Even if EU leaders can stop wrangling and secure agreement, more obstacles lie ahead. The blueprint can only enter into force once it is ratified by all 27 EU states. In some countries, ratification is done by national parliaments. But while only Ireland is compelled by its constitution to hold a referendum before it can ratify the new treaty, others like Britain — and perhaps Denmark — are under pressure to do so.
Given their past experience with consulting a generally Europhobic public, EU leaders are understandably reluctant to hold referenda.
Prime Minister Gordon Brown insists that a referendum on the treaty is not needed because Britain has secured control over human and social rights, foreign policy, tax and benefits. But the opposition Conservative party argues that the government is ‘morally bound’ to hold such a popular vote. The Conservatives argue that despite government claims that Britain has secured all its demands, the new reform treaty is much the same as the constitution it replaces.
Desperate to put an end to the bickering, European Commission President Jose Manuel Barroso argues that the EU must salvage its reputation by striking agreement on the reform treaty and turning its attention to global problems.
Once the new treaty is agreed, the EU will have the ‘capacity to act in the interest of its citizens through more coherence externally, more efficient decision-making and more democratic accountability’, Barroso said recently.

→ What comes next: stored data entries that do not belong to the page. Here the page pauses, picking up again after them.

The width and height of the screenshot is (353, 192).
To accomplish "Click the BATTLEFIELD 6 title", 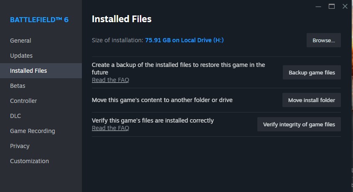I will pos(39,20).
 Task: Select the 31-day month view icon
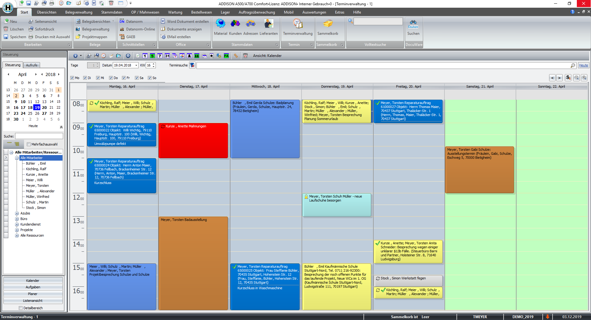click(x=167, y=56)
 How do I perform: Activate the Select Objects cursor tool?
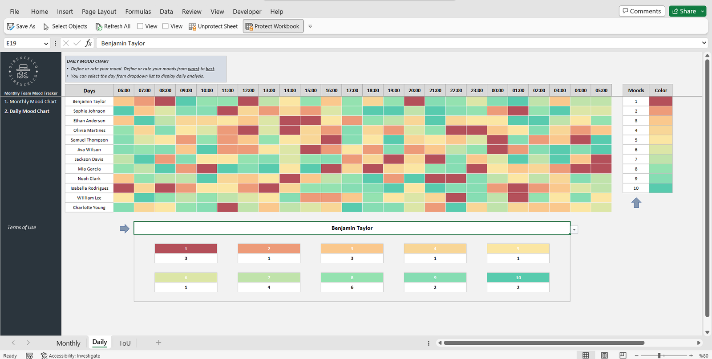coord(46,27)
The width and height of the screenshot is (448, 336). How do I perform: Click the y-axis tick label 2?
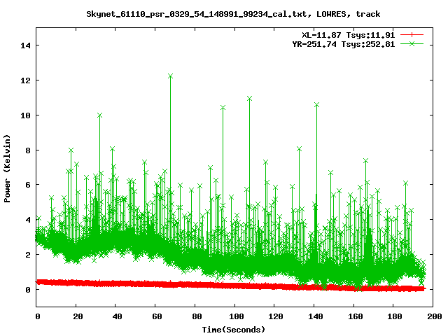click(27, 255)
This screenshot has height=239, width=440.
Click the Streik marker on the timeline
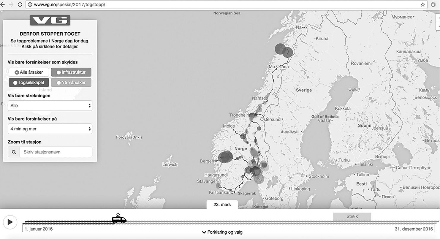pyautogui.click(x=352, y=216)
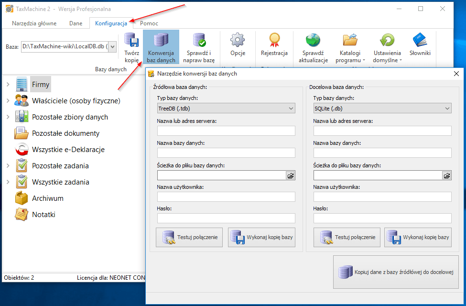Open the Pomoc tab
466x306 pixels.
point(149,23)
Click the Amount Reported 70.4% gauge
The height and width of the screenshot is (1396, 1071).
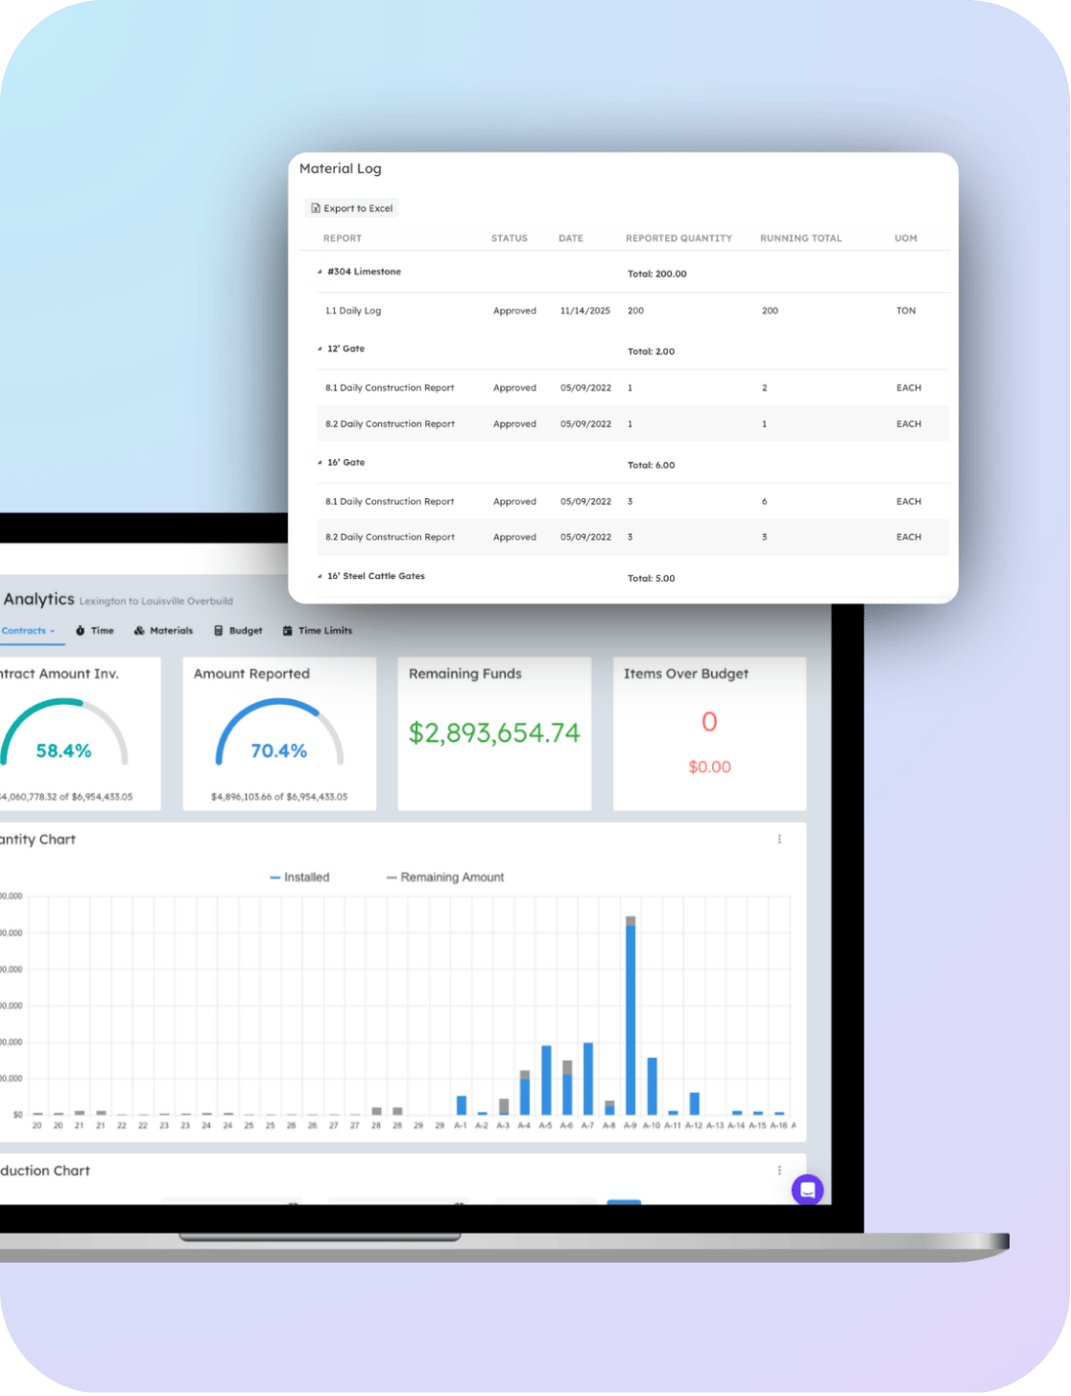tap(279, 740)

But there could be a long wait. Under a timetable envisioned by Germany and backed by several member states, the treaty should be ratified by the national parliaments of all EU member states by mid-2009, ahead of the next European elections.

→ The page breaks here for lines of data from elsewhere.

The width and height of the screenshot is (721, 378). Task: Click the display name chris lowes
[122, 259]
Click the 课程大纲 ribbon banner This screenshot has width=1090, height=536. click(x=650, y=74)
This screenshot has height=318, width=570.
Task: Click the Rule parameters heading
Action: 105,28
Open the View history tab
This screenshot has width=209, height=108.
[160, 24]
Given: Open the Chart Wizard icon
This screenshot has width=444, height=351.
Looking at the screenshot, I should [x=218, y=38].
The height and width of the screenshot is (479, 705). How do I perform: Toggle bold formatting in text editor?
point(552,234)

But urgent action is needed on a number of fronts, and the number of areas demanding EU attention remains daunting. EU leaders, for example, are anxious to forge a new post-Kyoto treaty to combat global warming and climate change. There is growing concern at the bloc’s dependence on energy imports from an increasingly assertive and unpredictable Russia. Decisions are also urgently required on the future status of the breakaway Serb republic of Kosovo.
Even more crucially, EU leadership is desperately needed to salvage the dying Doha round of World Trade Organisation talks. This is especially necessary given the growing anti-free trade sentiment in the United States. EU trade experts are especially concerned at the protectionist views being expressed by Ms Hillary Clinton and other Democratic Party frontrunners for next year’s presidential election.
EU leaders, meanwhile, must also tackle an array of sticky domestic issues, including how to reconcile the growing need for immigrants to fill key jobs in both the skilled and unskilled sectors with rising anti-foreigner feeling in many nations.
The European Commission recently unveiled a ‘blue card’ scheme to attract skilled foreigners into Europe, but the plan was immediately denounced by Germany and other nations which warned that the bloc could not take in more immigrants without losing its social cohesiveness and identity. ‘There is a large reservoir of unused labour in Germany,’ said the country’s economy minister Michael Glos.Seeking to ease such concerns, Barroso has underlined that while the EU will encourage legal migration, it will become even tougher in its dealings with those who try to find work in Europe illegally.
The Commission has calculated that the EU needs 20 million immigrants to fill labour shortages. But EU leaders in Lisbon will be too busy fighting over the treaty to send a ‘Welcome to Europe’ message to would-be migrants.
The writer is Dawn’s correspondent based in Brussels.